How many of us are really just checking out emails. Just the fact that all the cell phones are upgrading to productivity apps and html browsers should tell you that the email-only-computer era is over. That's my point. I believe for XP it was within the first week or so. Vista it was the first month. For one of Mac's OS it was before the actual product was released. Hackers will always be hacking....at least Vista has enough protection to stand against most threats.
Believe it or not, there are some people who do still only check their email and type letters. There are others who just play games, which still follows along the same line. I think Vista was vulnerable from the word go, most OSs are likely to be.
Out of 1K computer users only 20-50 use the computer just for email. Are you saying than that there is such a big difference we should take that in when building a new system?
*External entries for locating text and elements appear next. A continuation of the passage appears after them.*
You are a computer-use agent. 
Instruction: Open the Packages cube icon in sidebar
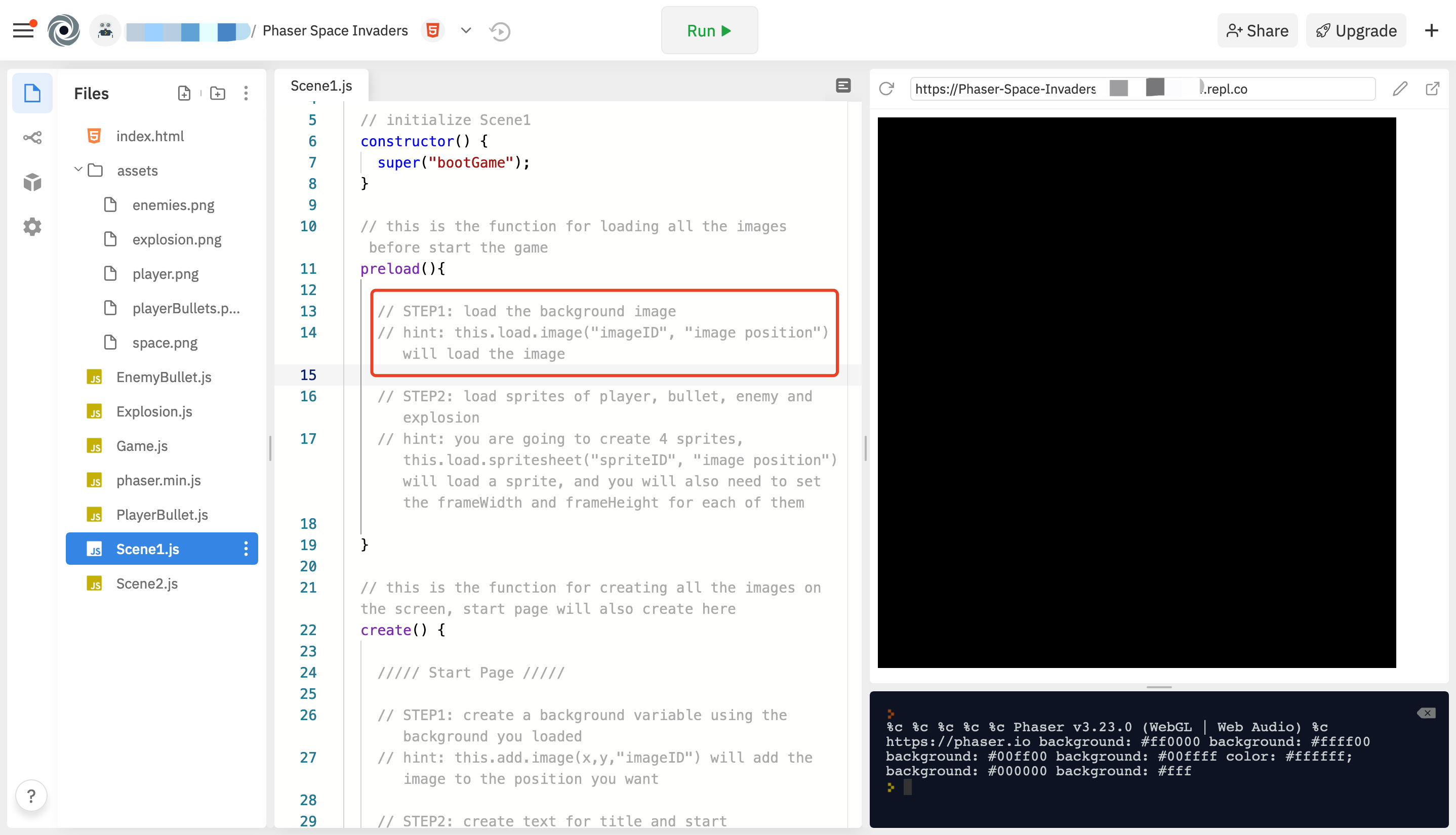point(32,182)
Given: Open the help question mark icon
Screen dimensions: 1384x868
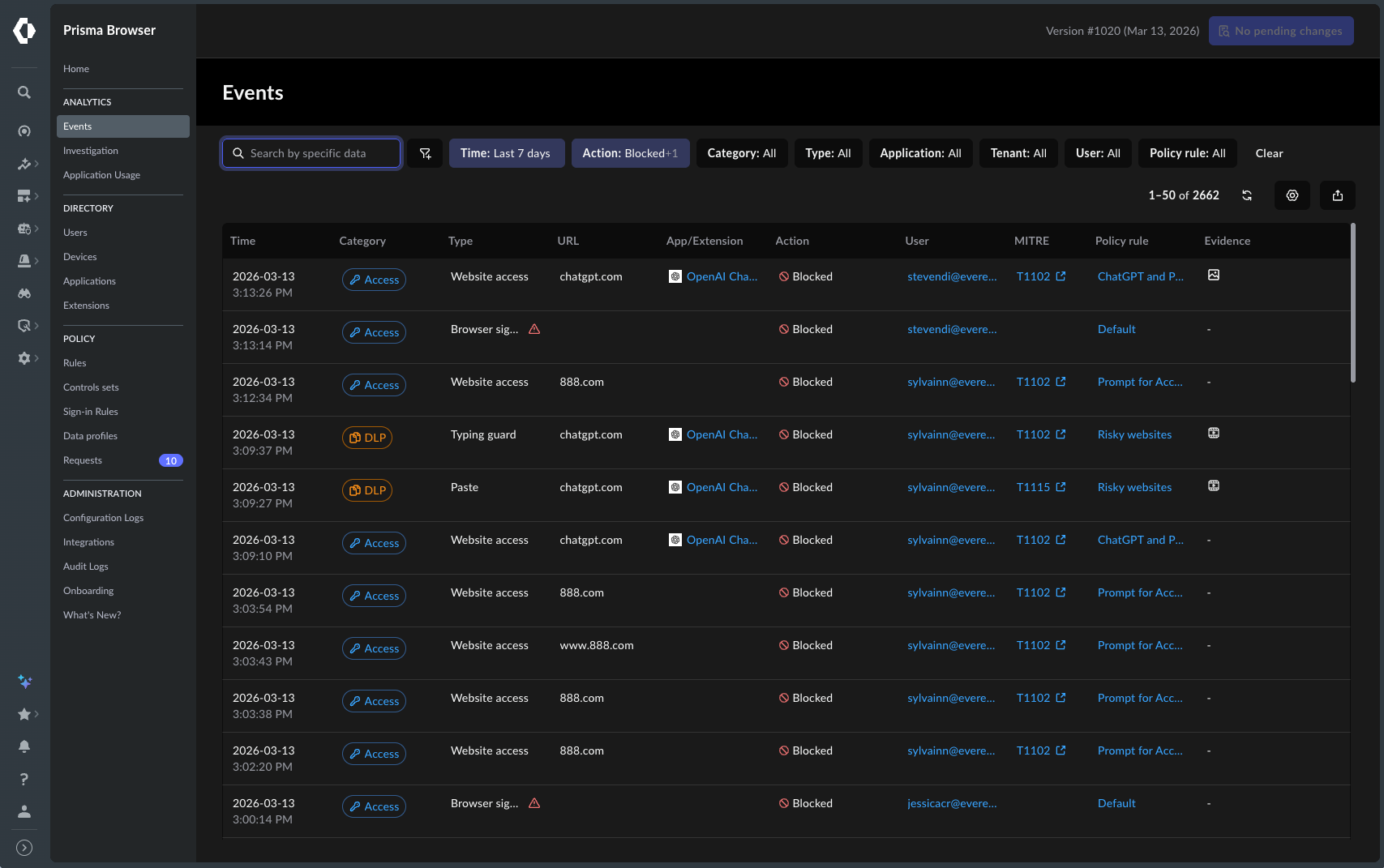Looking at the screenshot, I should pyautogui.click(x=24, y=779).
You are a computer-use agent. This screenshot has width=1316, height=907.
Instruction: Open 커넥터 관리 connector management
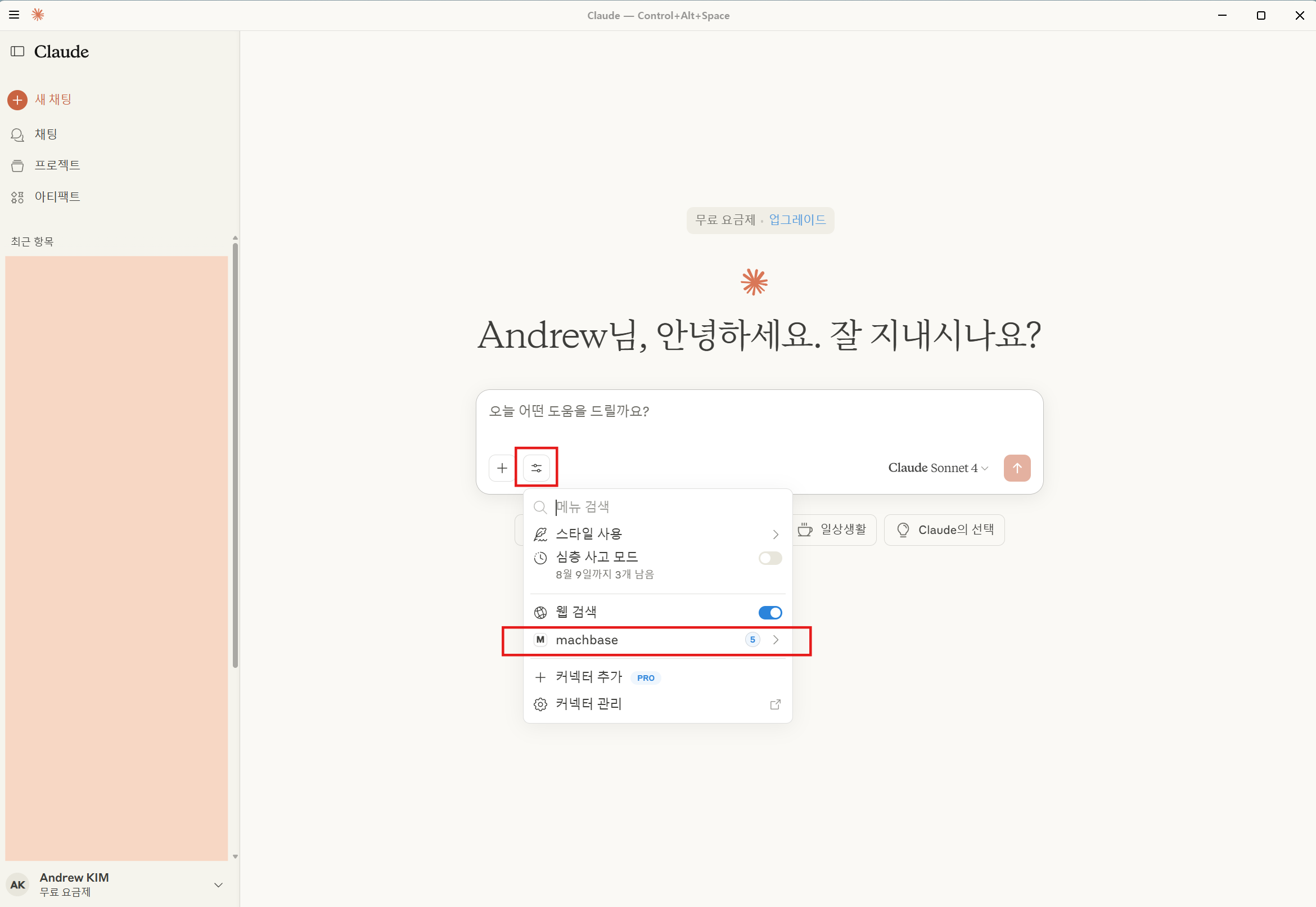[589, 704]
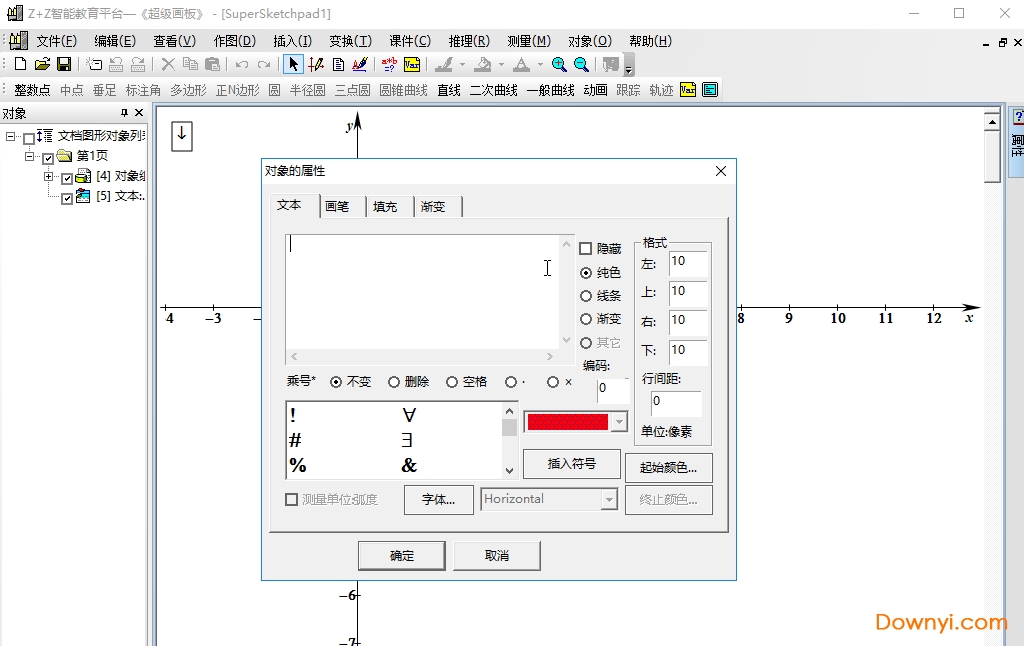The image size is (1024, 646).
Task: Switch to the 画笔 tab
Action: (337, 206)
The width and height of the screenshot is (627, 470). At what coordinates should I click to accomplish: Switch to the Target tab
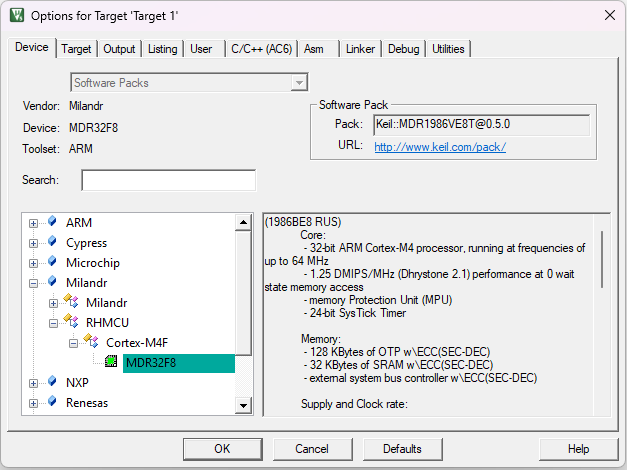click(76, 49)
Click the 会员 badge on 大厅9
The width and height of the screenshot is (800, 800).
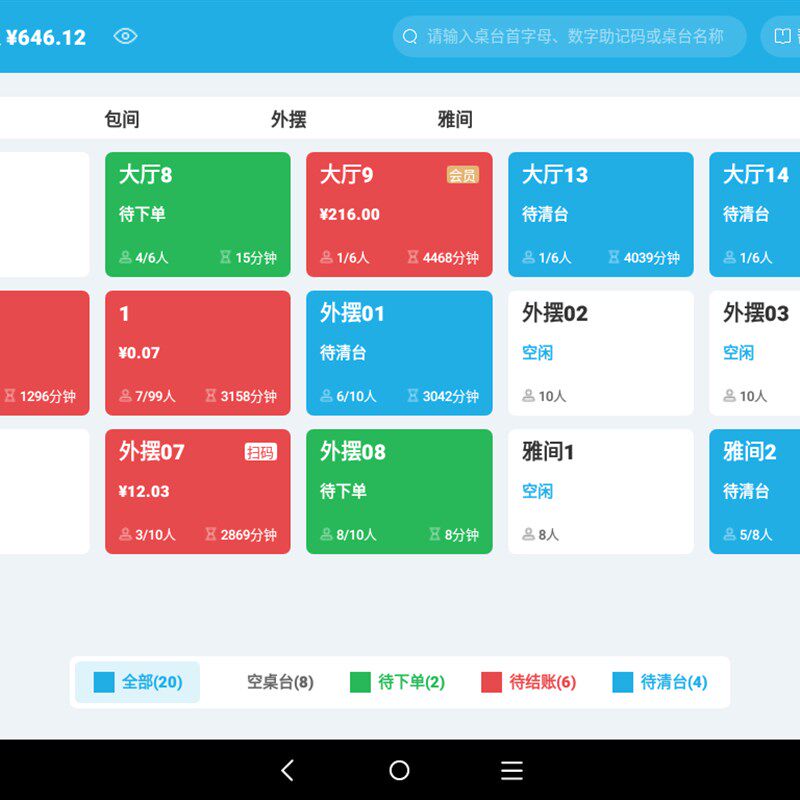(462, 175)
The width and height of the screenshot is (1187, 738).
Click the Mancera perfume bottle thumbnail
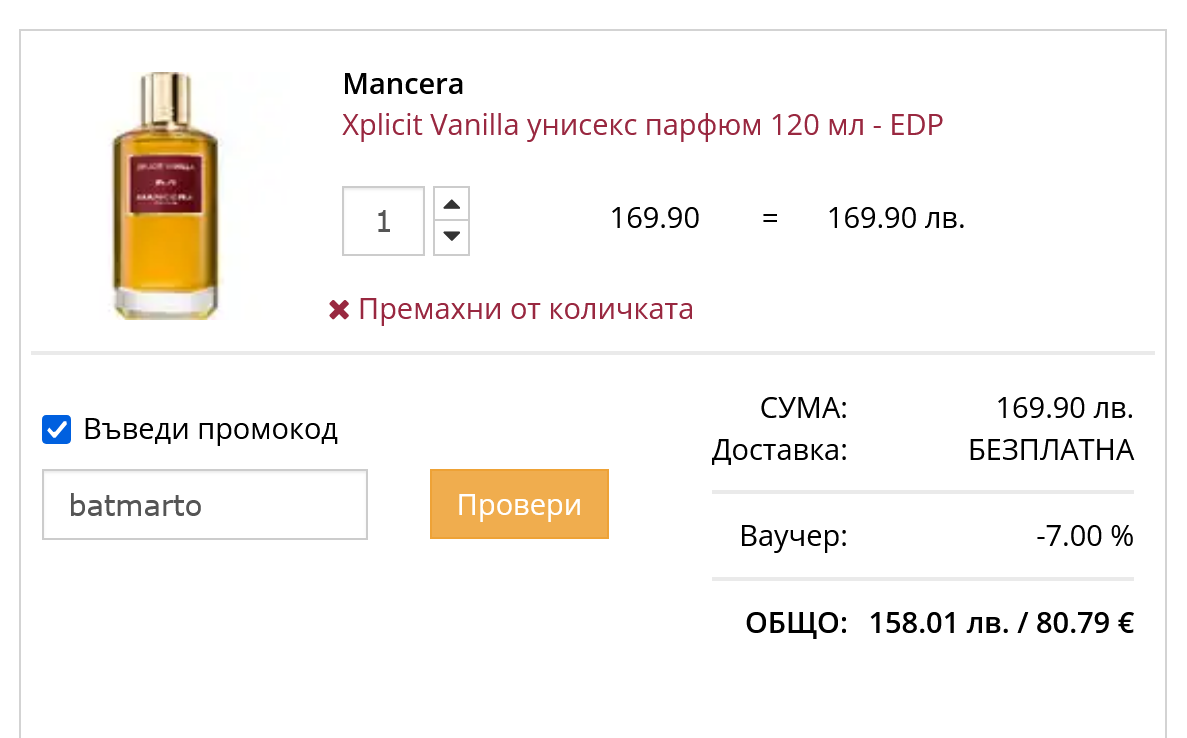(165, 196)
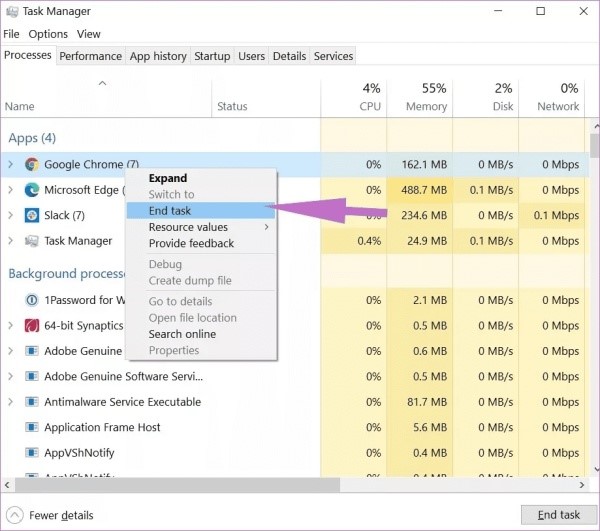The height and width of the screenshot is (531, 600).
Task: Click the Application Frame Host icon
Action: point(32,427)
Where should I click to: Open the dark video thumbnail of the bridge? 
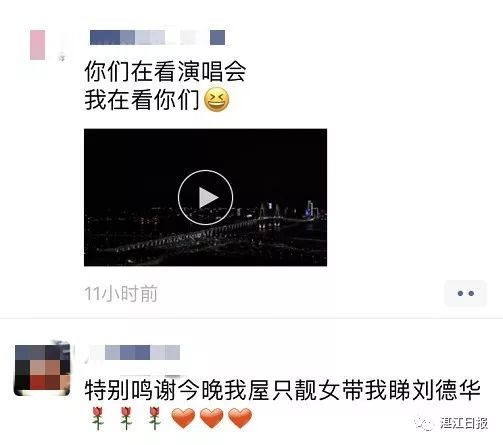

No, you've completely missed my point. It's those sorts of uses who only use the computer for email or for similar use that are the ones who don't notice the downgrade. If you buy the most overpriced piece of junk the salesman can sell you and then only do one thing at a time then you won't notice the difference. If you actually use it day-in, day-out for heavy usage then you'll notice the difference.
But even for checking email Vista is more streamlined. And since millions of users have Hotmail and now .live upgrading is actually better. Remember when checking email you still have to open attachments, view photos and sometimes download them....upgrade is good in that area.
Not really and, ftw, I use GMail as do a fair few other people. Hotmail is far from the only (or best) service. I can open attachment, view photos and download them on XP quite satisfactorily thank you,.
It still works with Gmail also. And Gmail is better than hotmail no doubt....not better than live mail though.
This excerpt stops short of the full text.